[Excerpts from a dataset]
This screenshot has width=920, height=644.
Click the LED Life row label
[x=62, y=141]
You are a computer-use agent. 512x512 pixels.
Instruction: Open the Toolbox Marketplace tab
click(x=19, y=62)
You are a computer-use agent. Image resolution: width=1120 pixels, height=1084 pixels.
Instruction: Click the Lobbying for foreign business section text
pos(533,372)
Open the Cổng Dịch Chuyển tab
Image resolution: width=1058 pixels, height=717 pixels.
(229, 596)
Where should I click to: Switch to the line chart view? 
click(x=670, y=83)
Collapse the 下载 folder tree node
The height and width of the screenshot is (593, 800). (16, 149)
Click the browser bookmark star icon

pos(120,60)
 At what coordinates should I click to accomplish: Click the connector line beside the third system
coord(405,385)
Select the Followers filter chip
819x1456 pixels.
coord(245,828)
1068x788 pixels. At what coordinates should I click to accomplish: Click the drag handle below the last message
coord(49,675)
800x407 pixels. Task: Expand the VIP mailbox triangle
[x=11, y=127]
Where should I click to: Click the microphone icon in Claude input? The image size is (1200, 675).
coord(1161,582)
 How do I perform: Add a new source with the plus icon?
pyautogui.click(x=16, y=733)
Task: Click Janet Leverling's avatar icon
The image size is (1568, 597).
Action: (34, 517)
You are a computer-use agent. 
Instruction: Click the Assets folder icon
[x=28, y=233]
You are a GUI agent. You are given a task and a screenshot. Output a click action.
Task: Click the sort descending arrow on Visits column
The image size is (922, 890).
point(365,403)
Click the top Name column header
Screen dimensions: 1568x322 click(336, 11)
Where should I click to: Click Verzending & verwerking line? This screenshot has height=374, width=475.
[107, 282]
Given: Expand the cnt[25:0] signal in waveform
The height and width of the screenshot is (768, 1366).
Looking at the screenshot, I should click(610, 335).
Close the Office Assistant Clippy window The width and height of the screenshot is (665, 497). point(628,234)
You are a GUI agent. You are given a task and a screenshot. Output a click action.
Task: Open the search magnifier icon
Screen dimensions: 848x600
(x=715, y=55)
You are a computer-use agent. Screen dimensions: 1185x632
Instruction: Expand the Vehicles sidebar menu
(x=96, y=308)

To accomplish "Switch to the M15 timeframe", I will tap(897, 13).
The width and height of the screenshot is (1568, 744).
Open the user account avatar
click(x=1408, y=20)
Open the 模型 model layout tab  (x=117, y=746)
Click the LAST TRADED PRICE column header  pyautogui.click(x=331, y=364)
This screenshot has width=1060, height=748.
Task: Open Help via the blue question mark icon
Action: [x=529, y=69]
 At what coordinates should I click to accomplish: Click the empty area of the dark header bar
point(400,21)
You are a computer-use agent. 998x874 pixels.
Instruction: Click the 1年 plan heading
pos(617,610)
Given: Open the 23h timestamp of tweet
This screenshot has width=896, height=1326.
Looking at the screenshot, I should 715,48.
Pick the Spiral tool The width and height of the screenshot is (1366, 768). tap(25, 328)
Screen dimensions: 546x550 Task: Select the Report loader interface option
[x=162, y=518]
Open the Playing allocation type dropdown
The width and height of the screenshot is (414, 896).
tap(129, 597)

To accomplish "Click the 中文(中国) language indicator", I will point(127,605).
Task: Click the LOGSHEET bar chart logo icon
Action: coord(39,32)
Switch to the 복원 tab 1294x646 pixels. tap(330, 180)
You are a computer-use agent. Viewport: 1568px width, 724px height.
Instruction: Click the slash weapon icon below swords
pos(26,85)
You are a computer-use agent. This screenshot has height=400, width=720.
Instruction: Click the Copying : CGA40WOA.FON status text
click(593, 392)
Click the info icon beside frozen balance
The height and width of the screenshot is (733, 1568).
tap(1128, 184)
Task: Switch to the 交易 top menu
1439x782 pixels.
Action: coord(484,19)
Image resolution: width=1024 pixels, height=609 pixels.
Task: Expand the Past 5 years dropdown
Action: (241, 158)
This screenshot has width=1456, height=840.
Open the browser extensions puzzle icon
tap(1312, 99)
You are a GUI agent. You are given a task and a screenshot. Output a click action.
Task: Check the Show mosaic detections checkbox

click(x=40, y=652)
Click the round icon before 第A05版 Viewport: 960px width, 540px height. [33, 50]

> **Work order**:
In the entries above, find the line holding "Click the top Name column header" and the line holding "Close the Office"; print both of them and every line between, exactly, and nothing else.

> **Result of this exercise**:
Click the top Name column header
Screen dimensions: 1568x322 click(336, 11)
Where should I click to: Click Verzending & verwerking line? This screenshot has height=374, width=475.
[107, 282]
Given: Expand the cnt[25:0] signal in waveform
The height and width of the screenshot is (768, 1366).
Looking at the screenshot, I should click(610, 335).
Close the Office Assistant Clippy window The width and height of the screenshot is (665, 497). point(628,234)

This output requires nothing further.